Oksana Veniaminova was born in 1986 in Vitebsk, Belarus.
Through her photography projects, she shows to be highly interested in popular belief and social practises she can surely dig into, representing them through a peaceful aesthetic. She has been dealing with the concept of memory and modern thinking in various ways, always based on extensive and intimate research.
About ‘A Tale of Things’ – words by Oksana Veniaminova:
This series is based on stills constructed with objects. Some of those are family relics and remembrances, others just resemble artefacts from the past: grandma’s brooch, grandpa’s comb, sister’s cut hair, tableware. In a twisted way it interprets some of the memorial rituals common in the country I live: going from preserving things, to the tradition of covering a glass of water/vodka with a piece of bread at a funeral. All these things from the past combined with items from modernity create symbols of time, death, connection, memory and blood ties. By designing these stills, I am questioning the authenticity of our recollections and the reliability of human memory.

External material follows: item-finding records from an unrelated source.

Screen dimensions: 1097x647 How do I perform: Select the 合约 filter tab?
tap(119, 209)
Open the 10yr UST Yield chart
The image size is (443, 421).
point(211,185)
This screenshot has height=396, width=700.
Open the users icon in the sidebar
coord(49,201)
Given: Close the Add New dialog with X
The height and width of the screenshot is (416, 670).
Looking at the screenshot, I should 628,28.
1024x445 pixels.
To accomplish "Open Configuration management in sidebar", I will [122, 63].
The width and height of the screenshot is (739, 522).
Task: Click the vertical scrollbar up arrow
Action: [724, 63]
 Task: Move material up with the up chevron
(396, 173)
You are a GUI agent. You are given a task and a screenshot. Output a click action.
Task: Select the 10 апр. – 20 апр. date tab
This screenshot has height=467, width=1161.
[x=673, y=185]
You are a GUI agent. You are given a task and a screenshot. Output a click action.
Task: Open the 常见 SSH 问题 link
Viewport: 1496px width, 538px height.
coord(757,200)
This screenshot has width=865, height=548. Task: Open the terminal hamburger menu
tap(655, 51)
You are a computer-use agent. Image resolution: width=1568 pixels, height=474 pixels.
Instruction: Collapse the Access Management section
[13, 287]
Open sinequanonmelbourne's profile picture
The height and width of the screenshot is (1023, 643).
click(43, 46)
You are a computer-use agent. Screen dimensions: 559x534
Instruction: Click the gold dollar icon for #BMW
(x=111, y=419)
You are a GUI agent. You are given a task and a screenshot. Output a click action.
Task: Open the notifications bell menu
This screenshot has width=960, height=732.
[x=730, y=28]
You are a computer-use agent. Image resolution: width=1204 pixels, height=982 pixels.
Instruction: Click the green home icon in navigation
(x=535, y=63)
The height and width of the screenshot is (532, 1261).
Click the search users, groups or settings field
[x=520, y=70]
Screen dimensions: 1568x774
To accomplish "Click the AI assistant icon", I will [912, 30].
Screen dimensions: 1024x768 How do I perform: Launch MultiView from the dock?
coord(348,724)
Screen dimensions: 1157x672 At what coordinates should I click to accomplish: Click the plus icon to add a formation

The series may as well be a metaphor to the impossibility of fulfilling some of the processes of our lives as human beings. Our failure to get absolute satisfaction, incompatibility, disharmony, anxiety, the inability of self-fulfilment, leading to traumas and frustration.
Probably, this project may serve as an example of the power to construct any narrative using universal symbols while triggering emotions comprehensible enough to influence and involve. Thus, the represented pool of images may exist and be interpreted in various ways, implying the notion of post-truth.